AUFGABENSTELLUNG:
1. Fassen Sie den Dokumenttext in zwei Sätzen zusammen.
2. Übertragen Sie aus den Datensätzen wortgetreu die Zeilen von der Zeile mit „Top gostione (686, 128)“ bis einschließlich der letzten Zeile der Datensätze.

DOKUMENTTEXT:
//268//

KLAUS-PETER HEUER


Karl May vor dem Turm zu Babylon
Über die polnische Karl-May-Biographie




Leben und Werk Karl Mays sind insbesondere in den letzten beiden Jahrzehnten Gegenstand intensiver Forschung der deutschen Literaturwissenschaft. In der Bundesrepublik Deutschland ist May eines Handbuchs für würdig befunden worden; die ersten Bände einer historisch-kritischen Ausgabe seines Gesamtwerks liegen vor. Im Ausland hingegen, wo er, seit über 100 Jahren mannigfaltig übersetzt, gern gelesen wird, sind seine Lebensgeschichte und sein Schicksal, sind auch Erforschung und Analyse seines Erfolges und seines Werks weitgehend unbekannt. Einige biographische Informationen finden sich in Vor- und Nachworten; umfangreichere Lebensbeschreibungen Mays in Buchform gab es 1923 in der Tschechoslowakei und 1955 in den Niederlanden.

   In einer ersten Auflage von 30 000 Exemplaren ist in Polen ein beachtenswertes Buch über Karl May herausgekommen, eine Anatomie des Erfolges eines Schriftstellers, dessen Werke in polnischer Übersetzung allein bis zum Ende des Zweiten Weltkriegs eine Auflage von einer halben Million erreicht hatten:


Norbert Honsza, Wojciech Kunicki:
Karol May - Anatomia sukcesu. [.Z]ycie - twórco[´s][´c] - recepcja. (Karl May Anatomie eines Erfolges. Leben - Werk - Rezeption.)
Katowice (Kattowitz) 1986. Wydawnictwo »[´S]l[,a]sk« (»Schlesien«-Verlag). 302 S., 40 S. Bildteil


Die beiden Autoren stellen ihrer Publikation ein Vorwort voran, das deren Zweck nennt: den Nur-Leser wie den weniger oberflächlich Lesenden heranzuführen an die Persönlichkeit und das Schaffen des sächsischen Autors. Natürlich war sich das Autorenpaar klar darüber, daß ein solcher Versuch der Annäherung zwischen Leser und Autor nicht ohne kritische Reflexion, nicht ohne Eindringen in dialektische Zusammenhänge und schon gar nicht ohne literaturwissenschaftliche Analyse gelungen wäre. Sie sagen auch, was sie nicht wollten: es sollte keine Monographie sein mit homogener und umfassender Information.

MATERIAL:

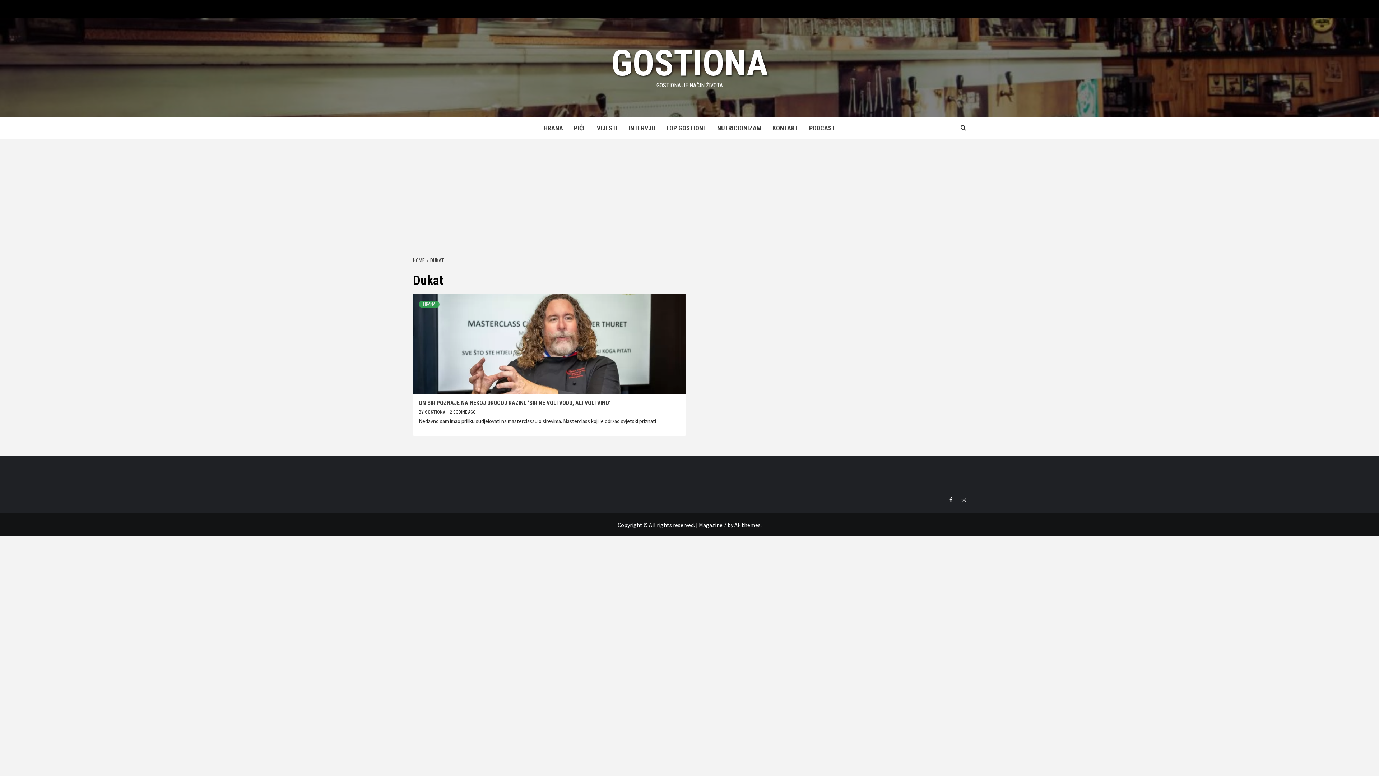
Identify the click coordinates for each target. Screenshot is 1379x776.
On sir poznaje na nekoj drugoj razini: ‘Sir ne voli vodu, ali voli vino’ (514, 402)
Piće (580, 128)
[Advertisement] (689, 193)
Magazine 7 (712, 524)
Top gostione (686, 128)
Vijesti (607, 128)
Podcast (822, 128)
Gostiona (689, 63)
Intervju (641, 128)
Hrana (553, 128)
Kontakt (785, 128)
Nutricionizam (739, 128)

ERGEBNISSE JE AUFGABE:
1. Leben und Werk Karl Mays sind insbesondere in den letzten beiden Jahrzehnten intensiv von der deutschen Literaturwissenschaft erforscht worden, während sie im Ausland, wo er seit über 100 Jahren gern gelesen wird, weitgehend unbekannt sind. In Polen ist in einer ersten Auflage von 30 000 Exemplaren ein Buch von Norbert Honsza und Wojciech Kunicki über Karl May erschienen, das laut Vorwort die Leser an die Persönlichkeit und das Schaffen des sächsischen Autors heranführen, aber keine umfassende Monographie sein soll.

2.
Top gostione (686, 128)
Vijesti (607, 128)
Podcast (822, 128)
Gostiona (689, 63)
Intervju (641, 128)
Hrana (553, 128)
Kontakt (785, 128)
Nutricionizam (739, 128)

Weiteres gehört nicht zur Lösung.